The superiority of MLD as a metric for defining a clinically significant stenotic lesion is consistent with a previous study by Fahrtash et al. ² In that study, designed to evaluate the definition of a significant stenosis, it was found that a MLD of 2.7 mm, measured using duplex ultrasound, had greater than 90% sensitivity and 80% specificity in identifying a dysfunctional radiocephalic AVF. The same group of investigators, in a more recent follow up study, ¹⁰ acknowledged that such degree of accuracy may not be generalizable, but concluded that a MLD of >3.2 mm, measured by ultrasound, would nearly exclude AVFs with low Qa (defined as <600 mL/min). We consider this conclusion in line with our findings. We attribute the difference in MLD cutoff (3.2 in their study vs 4.0 in our study) to be due to differences in methodology (ultrasound vs angiographic assessment of MLD), as well as differences in AVF types and lesion selection (they studied only radiocephalic AVFs and inflow lesions, whereas we studied all types of AVFs and all lesion locations).

We acknowledge that our study has several limitations. We did not use orthogonal views to evaluate stenosis, and we did not factor in the length of lesion.

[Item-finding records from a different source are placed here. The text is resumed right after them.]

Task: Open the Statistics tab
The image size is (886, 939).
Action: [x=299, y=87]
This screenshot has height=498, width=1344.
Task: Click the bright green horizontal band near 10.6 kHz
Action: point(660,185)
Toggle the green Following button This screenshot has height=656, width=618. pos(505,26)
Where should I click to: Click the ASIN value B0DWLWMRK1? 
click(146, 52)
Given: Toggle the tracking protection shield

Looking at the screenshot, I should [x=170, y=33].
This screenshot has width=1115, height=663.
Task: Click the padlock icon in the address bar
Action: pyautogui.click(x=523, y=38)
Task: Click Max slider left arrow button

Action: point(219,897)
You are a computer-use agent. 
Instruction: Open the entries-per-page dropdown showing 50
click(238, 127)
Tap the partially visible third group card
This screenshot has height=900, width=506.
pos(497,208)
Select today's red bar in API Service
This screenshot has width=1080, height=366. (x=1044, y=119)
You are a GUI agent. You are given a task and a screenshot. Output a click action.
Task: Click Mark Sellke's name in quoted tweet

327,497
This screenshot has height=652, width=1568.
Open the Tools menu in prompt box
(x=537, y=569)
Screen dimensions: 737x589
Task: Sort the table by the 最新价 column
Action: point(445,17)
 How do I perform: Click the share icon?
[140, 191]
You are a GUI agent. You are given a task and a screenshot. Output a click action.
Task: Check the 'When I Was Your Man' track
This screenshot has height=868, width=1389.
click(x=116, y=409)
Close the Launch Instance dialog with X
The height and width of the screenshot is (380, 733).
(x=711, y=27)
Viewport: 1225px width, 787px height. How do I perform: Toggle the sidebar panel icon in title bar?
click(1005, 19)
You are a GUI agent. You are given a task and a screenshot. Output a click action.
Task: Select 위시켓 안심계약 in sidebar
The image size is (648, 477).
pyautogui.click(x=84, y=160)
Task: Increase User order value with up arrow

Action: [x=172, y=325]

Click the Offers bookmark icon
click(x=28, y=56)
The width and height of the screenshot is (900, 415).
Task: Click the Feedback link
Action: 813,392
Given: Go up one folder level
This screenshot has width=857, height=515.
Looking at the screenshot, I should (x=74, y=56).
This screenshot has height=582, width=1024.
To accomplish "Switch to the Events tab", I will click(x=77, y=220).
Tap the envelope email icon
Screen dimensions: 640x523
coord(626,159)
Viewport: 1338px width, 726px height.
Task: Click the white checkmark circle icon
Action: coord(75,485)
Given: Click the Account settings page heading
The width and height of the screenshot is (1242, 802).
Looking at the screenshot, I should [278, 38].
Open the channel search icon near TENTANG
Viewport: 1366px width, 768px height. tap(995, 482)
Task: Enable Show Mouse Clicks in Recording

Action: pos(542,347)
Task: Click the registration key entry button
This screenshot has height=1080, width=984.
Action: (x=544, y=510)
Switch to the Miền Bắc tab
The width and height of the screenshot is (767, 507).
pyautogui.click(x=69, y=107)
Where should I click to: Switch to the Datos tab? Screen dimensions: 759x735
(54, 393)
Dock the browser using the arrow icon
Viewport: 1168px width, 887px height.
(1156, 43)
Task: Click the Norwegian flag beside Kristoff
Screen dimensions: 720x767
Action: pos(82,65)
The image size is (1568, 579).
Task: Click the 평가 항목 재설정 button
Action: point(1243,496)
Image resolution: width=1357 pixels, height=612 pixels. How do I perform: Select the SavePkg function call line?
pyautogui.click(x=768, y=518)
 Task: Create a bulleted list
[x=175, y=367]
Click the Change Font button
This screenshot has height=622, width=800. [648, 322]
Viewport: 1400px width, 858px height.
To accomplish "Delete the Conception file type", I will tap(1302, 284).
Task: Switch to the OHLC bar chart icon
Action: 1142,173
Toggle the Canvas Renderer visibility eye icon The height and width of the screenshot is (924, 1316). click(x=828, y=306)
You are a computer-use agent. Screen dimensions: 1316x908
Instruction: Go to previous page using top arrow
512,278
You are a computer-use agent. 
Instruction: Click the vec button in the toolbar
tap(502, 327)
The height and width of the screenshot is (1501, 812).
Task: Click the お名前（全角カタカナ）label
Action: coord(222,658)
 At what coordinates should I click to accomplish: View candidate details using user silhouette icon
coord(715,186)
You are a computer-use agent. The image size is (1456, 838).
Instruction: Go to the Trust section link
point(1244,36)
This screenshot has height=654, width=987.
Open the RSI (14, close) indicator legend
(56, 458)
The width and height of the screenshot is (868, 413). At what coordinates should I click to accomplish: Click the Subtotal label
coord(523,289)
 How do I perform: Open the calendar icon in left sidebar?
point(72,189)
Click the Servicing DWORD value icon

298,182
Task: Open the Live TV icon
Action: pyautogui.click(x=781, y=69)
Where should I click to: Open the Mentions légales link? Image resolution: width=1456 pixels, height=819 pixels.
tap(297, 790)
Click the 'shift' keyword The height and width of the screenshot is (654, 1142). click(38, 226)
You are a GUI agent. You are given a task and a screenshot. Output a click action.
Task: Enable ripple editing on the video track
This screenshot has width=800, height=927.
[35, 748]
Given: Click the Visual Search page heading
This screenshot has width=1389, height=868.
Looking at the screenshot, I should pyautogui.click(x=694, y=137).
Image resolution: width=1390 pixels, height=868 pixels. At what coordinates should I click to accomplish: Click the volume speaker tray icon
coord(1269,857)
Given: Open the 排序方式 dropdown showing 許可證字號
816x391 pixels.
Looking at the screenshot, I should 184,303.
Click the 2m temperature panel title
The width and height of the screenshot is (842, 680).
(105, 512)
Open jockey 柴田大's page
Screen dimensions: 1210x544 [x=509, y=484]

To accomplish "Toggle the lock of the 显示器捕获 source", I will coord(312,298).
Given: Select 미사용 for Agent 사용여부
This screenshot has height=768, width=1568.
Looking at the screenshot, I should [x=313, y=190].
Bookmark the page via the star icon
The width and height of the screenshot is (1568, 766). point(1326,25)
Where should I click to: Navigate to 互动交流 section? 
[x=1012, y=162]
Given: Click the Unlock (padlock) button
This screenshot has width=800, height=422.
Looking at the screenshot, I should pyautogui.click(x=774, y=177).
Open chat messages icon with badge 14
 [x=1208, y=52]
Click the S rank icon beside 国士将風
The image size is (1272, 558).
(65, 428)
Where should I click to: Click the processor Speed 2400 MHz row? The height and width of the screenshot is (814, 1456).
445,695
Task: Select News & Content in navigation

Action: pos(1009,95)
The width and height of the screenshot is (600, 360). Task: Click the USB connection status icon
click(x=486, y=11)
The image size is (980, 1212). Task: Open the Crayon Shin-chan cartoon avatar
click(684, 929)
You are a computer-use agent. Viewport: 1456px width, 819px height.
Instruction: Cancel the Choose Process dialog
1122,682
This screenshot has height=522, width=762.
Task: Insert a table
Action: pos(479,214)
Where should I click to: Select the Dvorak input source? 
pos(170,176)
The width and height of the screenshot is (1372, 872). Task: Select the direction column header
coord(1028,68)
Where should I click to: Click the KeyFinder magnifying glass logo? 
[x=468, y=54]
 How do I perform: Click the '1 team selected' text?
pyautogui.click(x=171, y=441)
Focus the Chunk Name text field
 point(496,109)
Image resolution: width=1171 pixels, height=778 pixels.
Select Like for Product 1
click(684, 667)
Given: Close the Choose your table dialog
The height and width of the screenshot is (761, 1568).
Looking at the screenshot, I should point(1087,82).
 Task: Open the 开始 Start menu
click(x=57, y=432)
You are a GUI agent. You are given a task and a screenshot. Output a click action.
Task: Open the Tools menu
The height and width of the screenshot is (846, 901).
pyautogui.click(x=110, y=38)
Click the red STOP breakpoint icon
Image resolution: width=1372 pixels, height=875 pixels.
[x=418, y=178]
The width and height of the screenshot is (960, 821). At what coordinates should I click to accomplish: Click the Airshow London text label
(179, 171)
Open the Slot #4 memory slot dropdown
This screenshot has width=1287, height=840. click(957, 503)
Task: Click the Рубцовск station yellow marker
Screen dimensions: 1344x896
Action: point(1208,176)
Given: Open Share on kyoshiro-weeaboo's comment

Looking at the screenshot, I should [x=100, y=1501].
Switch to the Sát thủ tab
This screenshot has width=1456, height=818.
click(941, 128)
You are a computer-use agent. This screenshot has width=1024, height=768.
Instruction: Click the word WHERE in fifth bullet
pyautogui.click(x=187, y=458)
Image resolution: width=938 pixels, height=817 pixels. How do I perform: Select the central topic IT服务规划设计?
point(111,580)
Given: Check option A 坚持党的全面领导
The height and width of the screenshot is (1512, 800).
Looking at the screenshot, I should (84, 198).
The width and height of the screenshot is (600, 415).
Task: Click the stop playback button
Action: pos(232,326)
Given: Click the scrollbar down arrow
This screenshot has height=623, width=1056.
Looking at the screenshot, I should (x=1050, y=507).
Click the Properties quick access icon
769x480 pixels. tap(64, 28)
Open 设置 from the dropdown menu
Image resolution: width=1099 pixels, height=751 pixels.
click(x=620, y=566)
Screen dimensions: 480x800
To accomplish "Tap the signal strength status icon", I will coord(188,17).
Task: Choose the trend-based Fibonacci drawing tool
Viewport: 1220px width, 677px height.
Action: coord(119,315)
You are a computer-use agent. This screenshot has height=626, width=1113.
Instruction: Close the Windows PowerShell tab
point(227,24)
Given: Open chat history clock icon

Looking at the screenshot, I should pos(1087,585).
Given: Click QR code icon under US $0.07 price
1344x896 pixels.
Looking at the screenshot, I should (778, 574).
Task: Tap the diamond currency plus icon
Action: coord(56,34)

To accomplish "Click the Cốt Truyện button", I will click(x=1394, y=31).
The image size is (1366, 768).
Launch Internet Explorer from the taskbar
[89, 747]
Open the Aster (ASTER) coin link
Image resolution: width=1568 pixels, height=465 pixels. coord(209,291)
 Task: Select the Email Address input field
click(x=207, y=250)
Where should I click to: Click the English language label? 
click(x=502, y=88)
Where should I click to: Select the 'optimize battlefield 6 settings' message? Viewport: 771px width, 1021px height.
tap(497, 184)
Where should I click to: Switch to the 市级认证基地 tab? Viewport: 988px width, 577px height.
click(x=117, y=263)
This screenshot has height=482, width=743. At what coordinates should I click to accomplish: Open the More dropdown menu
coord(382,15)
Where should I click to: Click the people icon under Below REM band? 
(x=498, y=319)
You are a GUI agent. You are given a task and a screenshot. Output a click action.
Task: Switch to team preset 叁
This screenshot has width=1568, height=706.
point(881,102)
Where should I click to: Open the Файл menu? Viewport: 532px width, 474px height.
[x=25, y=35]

A longer stenosis would influence Qa more than a shorter stenosis. However, to minimize this effect, we avoided including stenoses that are longer than 4 cm. The Qa values in our study were not standardized based upon systemic factors such as mean arterial blood pressure (MAP). Since Qa varies in proportion to changes in MAP,^11–13 variations in MAP can exert an independent change in Qa. Finally, this study included a variety of AVF types and a variety of types of stenotic lesions. A greater degree of uniformity in results might be possible by limiting these variables. Nevertheless, we believe that the value of our current study resides in the following: (1) it highlights the complexity of determining percent stenosis, (2) it shows that percent stenosis is a weak correlate of Qa, and (3) it supports the contention that a dialysis circuit stenosis MLD has important implications for Qa.